Popstar - Agentic RL Training

Flowchart of how Popstar iteratively improves PPO runs
Agent runs
Visualization of diffs in code

Inspiration

Popstar was inspired by a simple question:
Can reinforcement learning, large language models, and evolutionary search work together to produce agents that learn and evolve autonomously, just like humans?

Classic PPO agents can learn to play games, but they rely on fixed hyperparameters and static reward functions. They often have trouble in environments where external rewards are extremely sparse.
With OpenEvolve, we wanted to combine the adaptability of LLM reasoning with the precision of reinforcement learning to create agents that can self-improve by proposing novel intrinsic rewards to help guide RL exploration.

The key idea in our approach is to use evolutionary algorithms like those in AlphaEvolve to propose novel intrinsic reward functions and modifications to the training algorithms (i.e. PPO), to ultimately maximize the sparse external rewards.

We decided to use Kirby’s Dream Land from VideoGameBench (https://arxiv.org/abs/2505.18134) as our training environment :) Current SOTA, using frontier VLMs like Gemini 2.5 Pro, achieve ~4.8% progress through the game. Our goal was to match or exceed this benchmark using much smaller models and in a much shorter timespan.

What it does

Popstar (our nickname for the Kirby PPO agent) learns to play Kirby’s Dream Land using only raw pixel inputs and reward feedback.

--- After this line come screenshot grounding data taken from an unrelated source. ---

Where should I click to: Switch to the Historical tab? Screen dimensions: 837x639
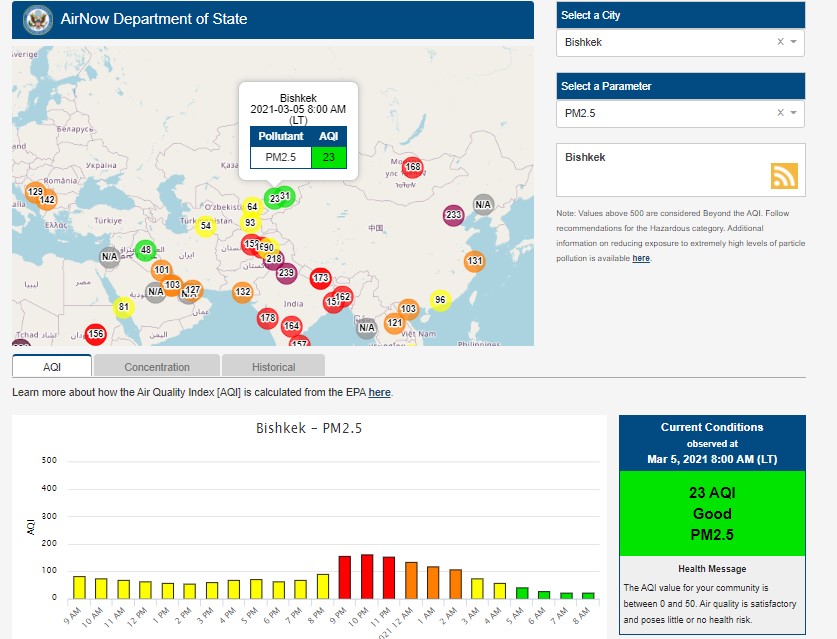pyautogui.click(x=273, y=367)
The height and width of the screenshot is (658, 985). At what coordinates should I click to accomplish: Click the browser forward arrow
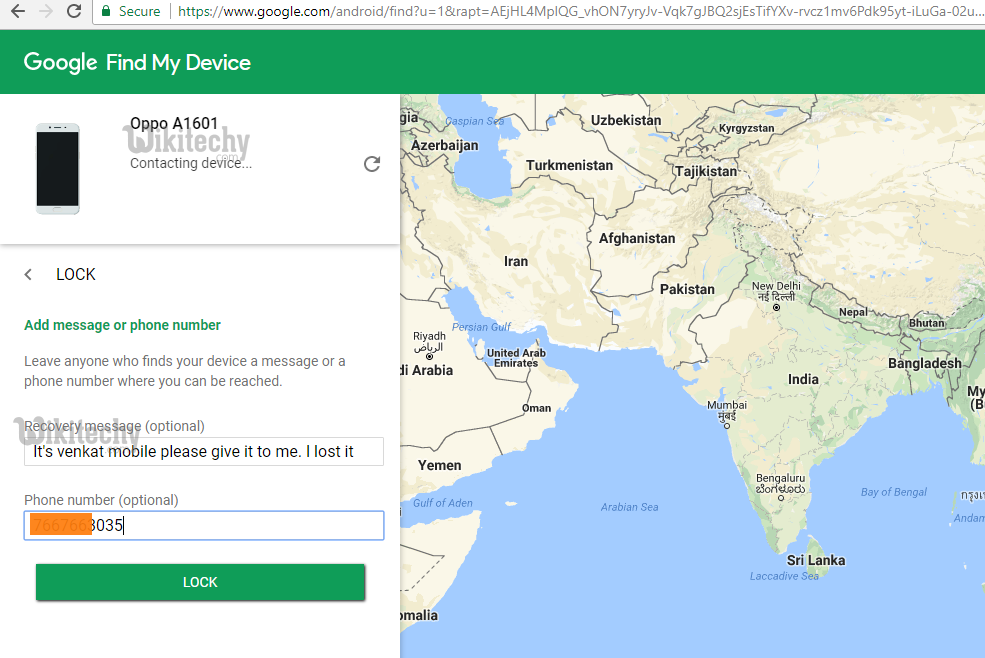(44, 11)
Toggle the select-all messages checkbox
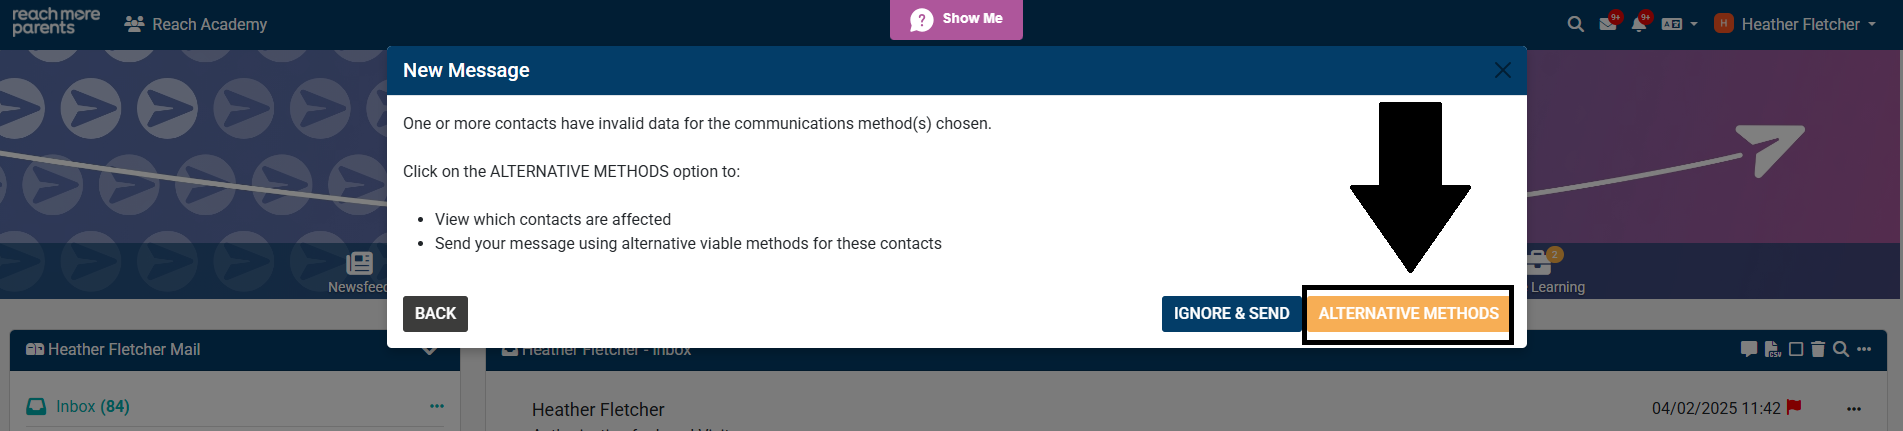Image resolution: width=1903 pixels, height=431 pixels. point(1796,349)
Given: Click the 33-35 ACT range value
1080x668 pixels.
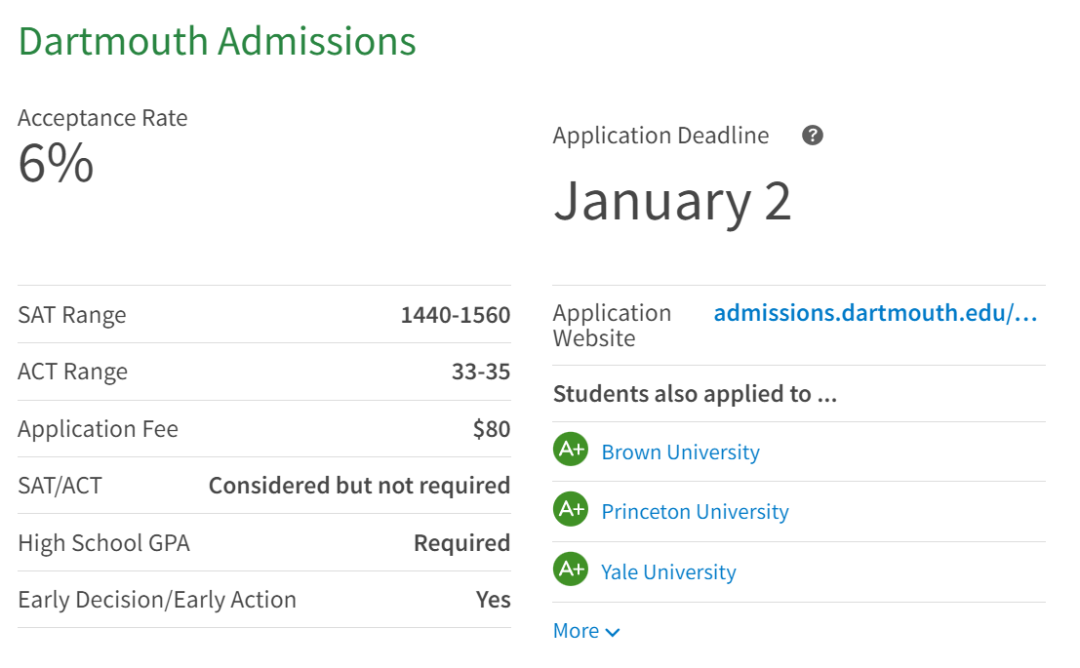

Normally you set up PPO once (or a human experiments with the hyperparameters and intrinsic rewards), but in Popstar you only give it an initial PPO implementation and basic intrinsic rewards, and let frontier LLMs guided by the map-elites evolutionary algorithm perform the scientific process to discover the best reward + training algorithm.

This leads to a single framework that merges LLM-driven experimentation, evolutionary optimization, and reinforcement learning into one adaptive system.

The agent:

Observes game frames through a Game Boy emulator
Decides on actions (button presses) via a CNN-based policy network
Learns through a Proximal Policy Optimization (PPO)
Is evaluated and evolved within OpenEvolve’s orchestration layer, where LLMs (we used GPT-5) proposes new intrinsic reward functions, improvements to PPO itself, or both.

In essence, Popstar is an evolving, self-improving AI player that gets better at the game through both gradient-based learning and evolutionary trial-and-error adaptation. Through changing the system prompt, Popstar can be adapted to other games, including Mario Bros and Pokemon. Experiments can be found in our GitHub.

How we built it

Framework: OpenEvolve — coordinates agent evaluation, LLM reasoning, and evolution
RL Algorithm: Custom basic PPO implementation to act as a starting point
Language: Python
Environment: Game Boy Emulator (PyBoy or Gym Retro) wrapped in a Gym-style API through VideoGameBench
Logging: TensorBoard and Weights & Biases for tracking learning curves
Hardware: Inference and training on Modal for scalability

We trained each agent by running tens of thousands of time steps through the emulator, using OpenEvolve to manage agent evolution, runs, visualize progress, and evolve new policy variants.

Challenges we ran into

Environment instability: Retro emulators can desync or crash when run headlessly at scale.
Sparse rewards: Platformer games don’t always give clear feedback, making credit assignment difficult.
Death detection: videogamebench provides no death detection, only pure emulation of the game.
Hyperparameter tuning: PPO’s stability depends heavily on learning rate, clip range, and batch size — requiring evolutionary search to find optimal configurations.
Integration complexity: Merging LLM-based reasoning and RL workflows required careful orchestration between asynchronous processes.

Accomplishments that we're proud of

Built a fully functional reward function evolutionary process to optimize agents against sparse reward environments including Kirby's Dreamland on videogamebench.
Integrated OpenEvolve to allow evolutionary tuning and LLM-driven adjustments of the training process.
Visualized meaningful improvement in the agent’s gameplay behavior — surviving longer, avoiding enemies, and navigating levels.
Created a reproducible framework for open-ended RL experiments that can extend to other games and domains.

What we learned

Evolutionary program optimization can be applied to reinforcement learning problems.
LLMs can propose new ideas (rewards, architectures, hyperparameters) that make significant progress.
Game environments are excellent RL testbeds — visually interpretable and diverse in dynamics.
Open-ended systems need orchestration layers. Without proper control loops, self-improvement becomes chaotic.
Simplicity beats overengineering — even small PPO setups can produce surprisingly robust behaviors when evolved with frontier LLMs.

What's next for Popstar - Agentic RL Training

Next, we plan to:

Expand to multi-agent experiments where agents collaborate or compete within the same environment.
Integrate LLM-based policy summarization, letting models describe why they acted a certain way.
Scale experiments to new emulated worlds (e.g., Pokémon, Mario) to study generalization.
Release a public OpenEvolve Playground — a web app where anyone can evolve and train agents visually in real-time.